Giorgia Chiaro/ agosto 7, 2018/ Autori Emergenti, Recensioni Libri/ 0 comments

“A quell’età si è come dei cercatori d’oro, inginocchiati sulla riva della vita che scorre. Si immerge il setaccio e poi lo si agita con movimenti lenti e circolari. E ogni movimento è un pensiero nuovo che emerge. Se si è fortunati, perché l’impresa non riesce a tutti, al fondo del setaccio, eliminato ogni pensiero inutile rimane un po’ della tua anima.”

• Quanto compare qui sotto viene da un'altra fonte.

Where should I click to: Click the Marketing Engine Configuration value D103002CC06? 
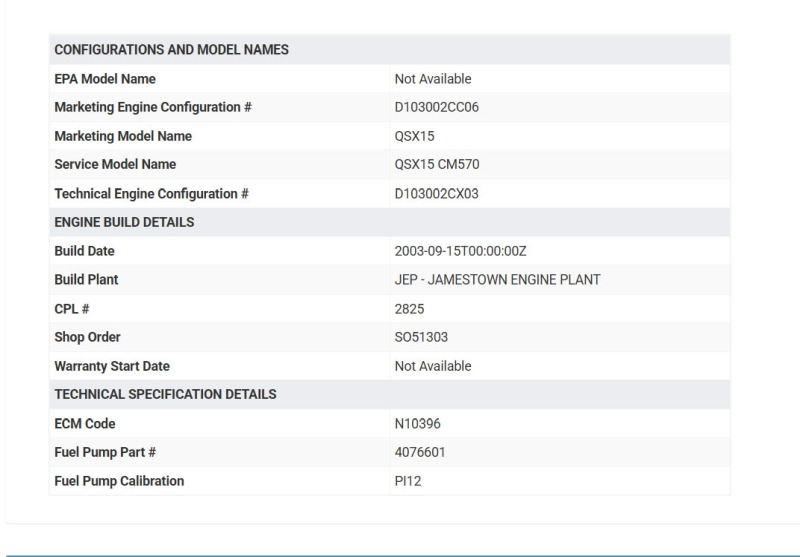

Come ogni mese, anche ad agosto continua la mia rubrica dedicata agli autori emergenti.
In luglio ho letto una raccolta di racconti, Le streghe di Atripalda, di Teodoro “Rino” Lorenzo, che si caratterizzano rispetto ad altre raccolte per essere storie sportive.
L’autore stesso è sempre stato uno sportivo: sin da bambino ha giocato a calcio, entrando nei pulcini della Juventus. Dopo una breve carriera da professionista in serie D e C, si è dedicato agli studi in giurisprudenza e a un percorso professionale più tradizionale. Nonostante la vita abbia preso un’altra strada, ancora lo sport è rimasto nel cuore di Rino, tanto da fargli scrivere di ciò: pubblica nel 2009 “Saluti da Buenos Aires” e nel 2017 “Le streghe di Atripalda”, edito da Bradipolibri Editore.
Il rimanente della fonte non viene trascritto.